[Given data]:

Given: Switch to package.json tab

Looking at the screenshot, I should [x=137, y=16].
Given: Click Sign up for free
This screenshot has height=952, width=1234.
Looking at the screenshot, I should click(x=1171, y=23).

[What is needed]:
Reproduce all the records. Keep them exact, please.

[Reply]:
Given: Switch to package.json tab

Looking at the screenshot, I should [x=137, y=16].
Given: Click Sign up for free
This screenshot has height=952, width=1234.
Looking at the screenshot, I should click(x=1171, y=23).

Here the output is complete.